**EXERCISE PROMPT**
For this exercise, the lines from the one with "You are a GUI" through the final line of the data below are to be transcribed exactly, and pictures are to be skipped.

**EXERCISE DATA**
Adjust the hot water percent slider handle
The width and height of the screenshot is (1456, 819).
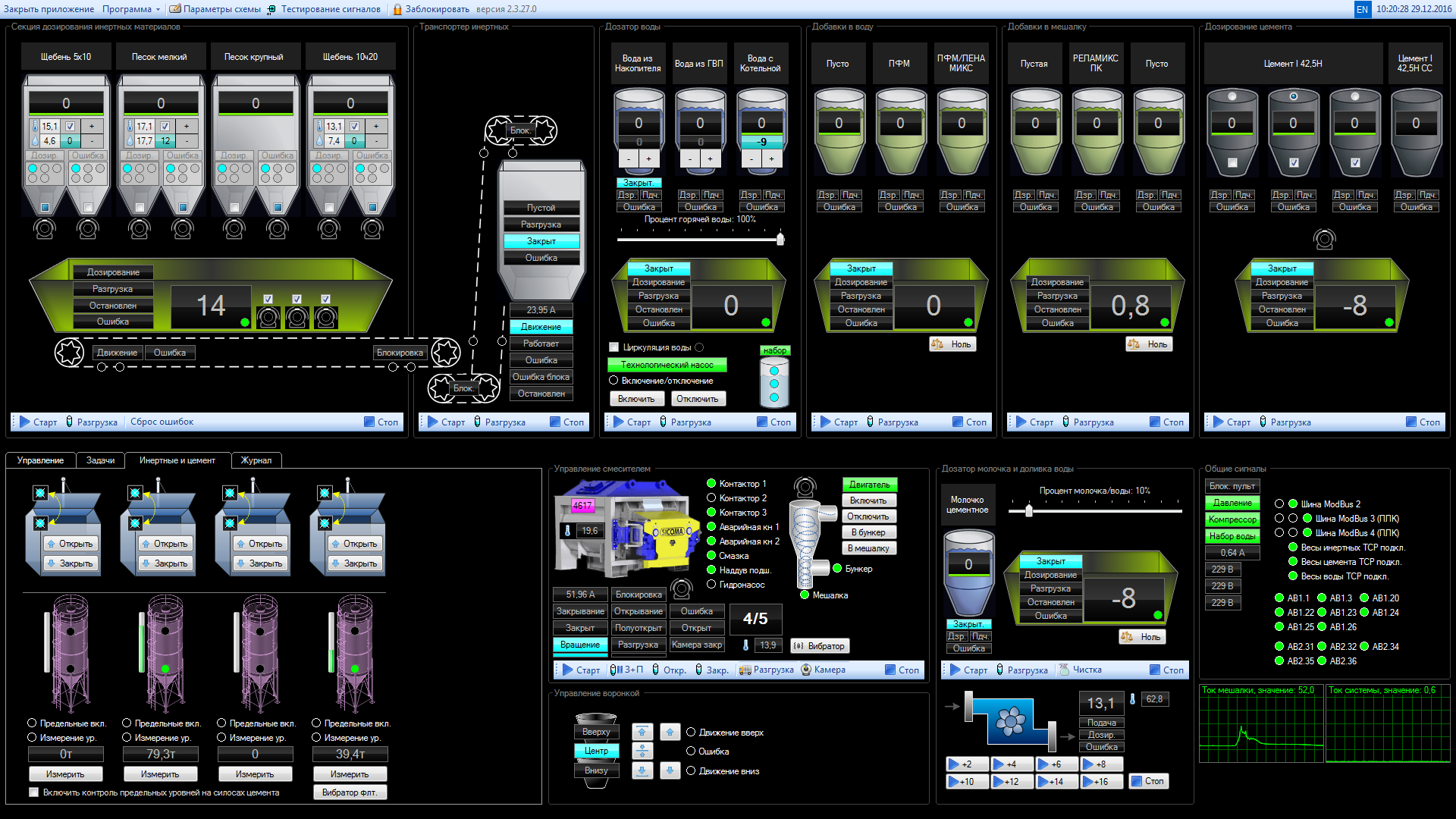pos(780,239)
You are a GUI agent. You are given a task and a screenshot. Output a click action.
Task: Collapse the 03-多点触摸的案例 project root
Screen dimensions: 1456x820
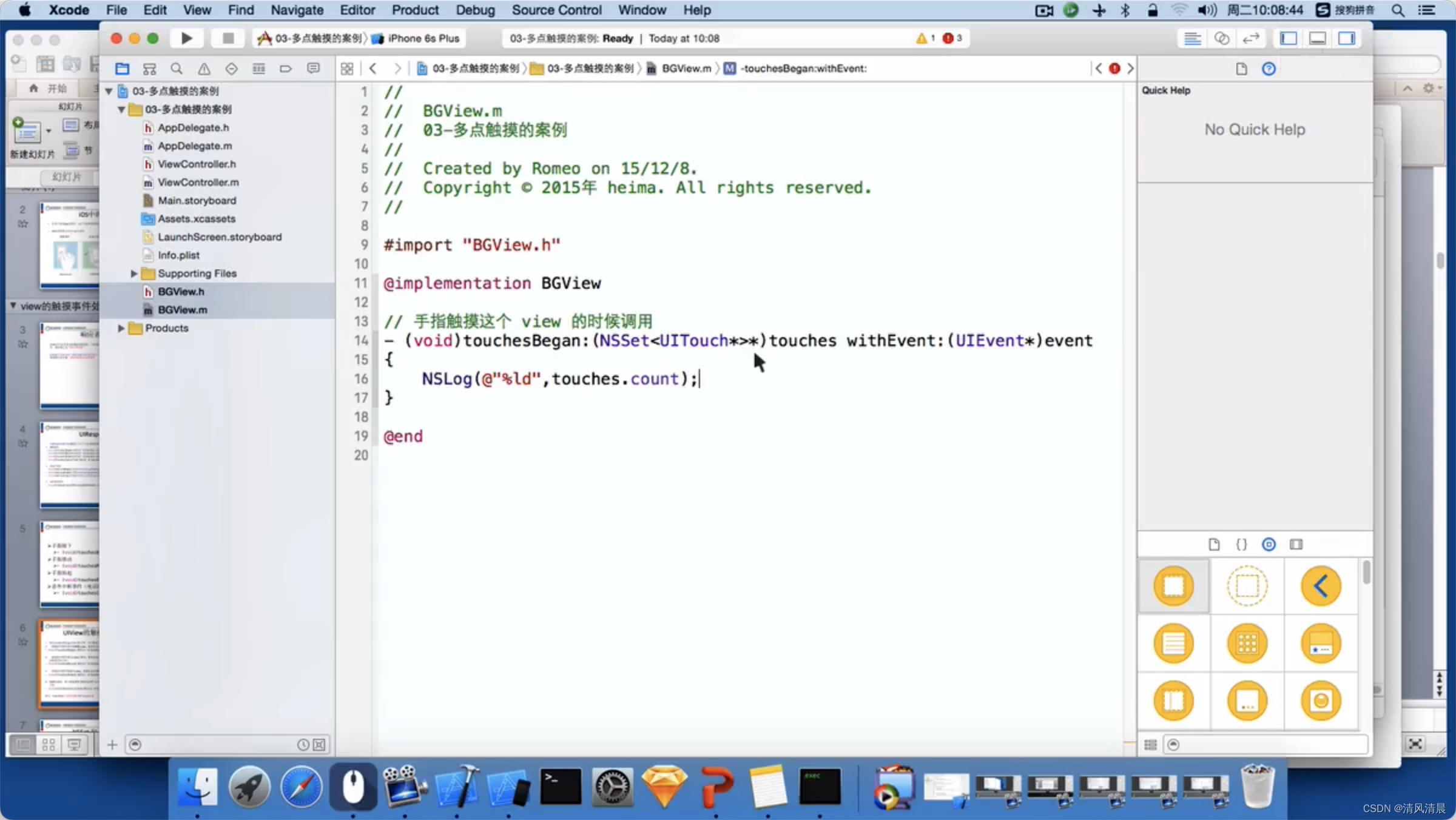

**SOLUTION TO THIS EXERCISE**
You are a GUI agent. You are given a task and a screenshot. Output a click action.
Task: Collapse the 03-多点触摸的案例 project root
Screen dimensions: 1456x820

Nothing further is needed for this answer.